The council is working with SAP, a cloud computing company, to embark on a digital transformation to streamline services and introduce more self-service options for residents while also moving its IT systems into the cloud. 

The scheme is intended to improve customer services, streamline council processes and deliver significant cost savings. 

Ross Maude, senior enterprise architect at the council, who is leading the transformation, told PSE: “One of the things we’ve been looking at is how we can better interact with our citizens to make it as easy for them to interact with the systems of Cardiff as possible. We want to start working a bit smarter, a bit cleverer and work with our citizens to help run the city. That’s part of how we’re using the technology to transform ourselves.” 

One of the main challenges faced by the authority is that its legacy on-premises IT system does not allow for collaboration across council services and functions, leading to inefficiencies and duplication. 

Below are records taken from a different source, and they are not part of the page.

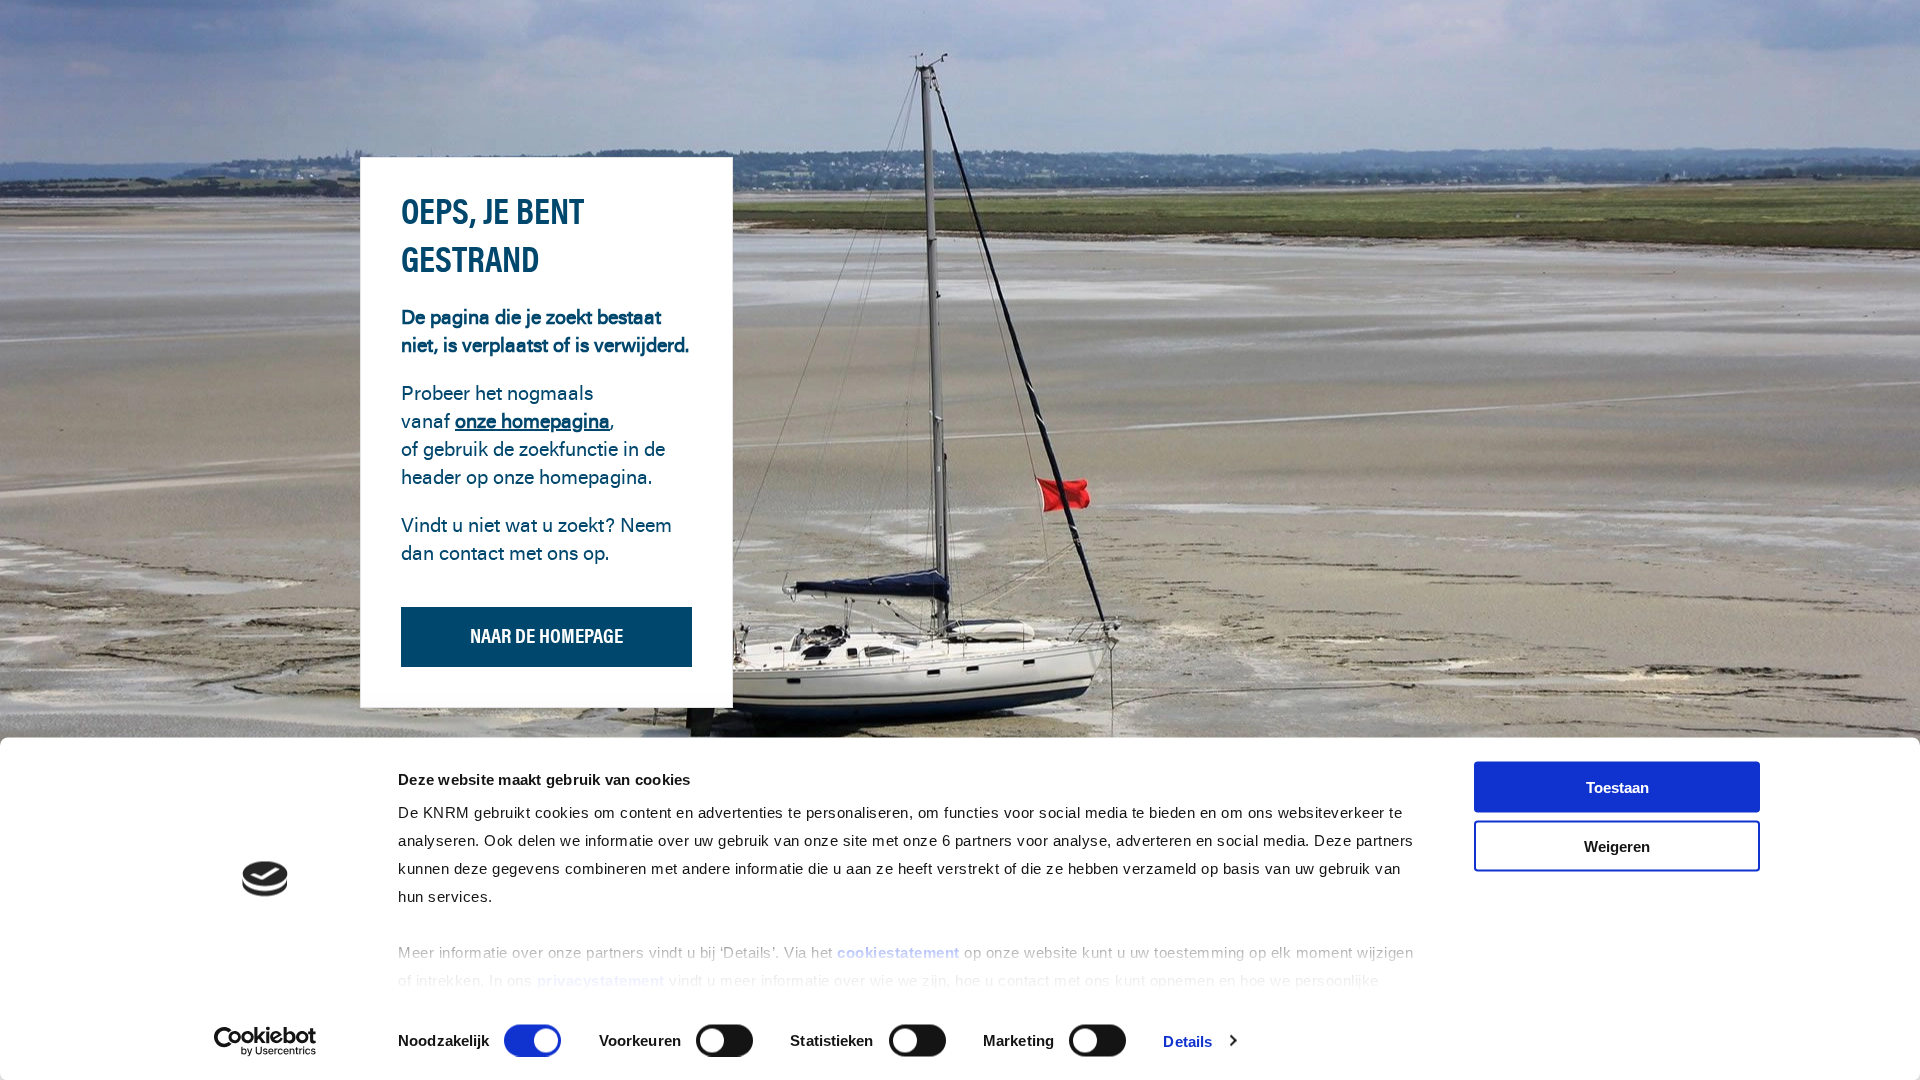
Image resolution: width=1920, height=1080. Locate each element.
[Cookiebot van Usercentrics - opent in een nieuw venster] (265, 1041)
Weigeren (1617, 845)
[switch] (724, 1040)
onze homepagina (532, 420)
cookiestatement (900, 952)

“[As with] any organisation that delivers 700 services across a wide section of functions, there isn’t a one-size-fits-all IT system for that – there never has been,” Maude said. “So what you have is groupings of IT systems that work well for their own areas but don’t particularly work well integrating across an organisation.” 

Working with SAP, the council has identified the factors that would save money, improve integration and deliver better services to residents and partners, such as online access and greater flexibility. 

The council plans to create a digital self-service portal that will let residents interact online quickly rather than in-person, greatly reducing admin costs. It will include a new personalised online citizen account, which will allow people to track their activity with the council. 

The new portal will be designed to ease adoption and appeal to the increasingly young population in Cardiff – Europe’s youngest capital, with over 40,000 students. 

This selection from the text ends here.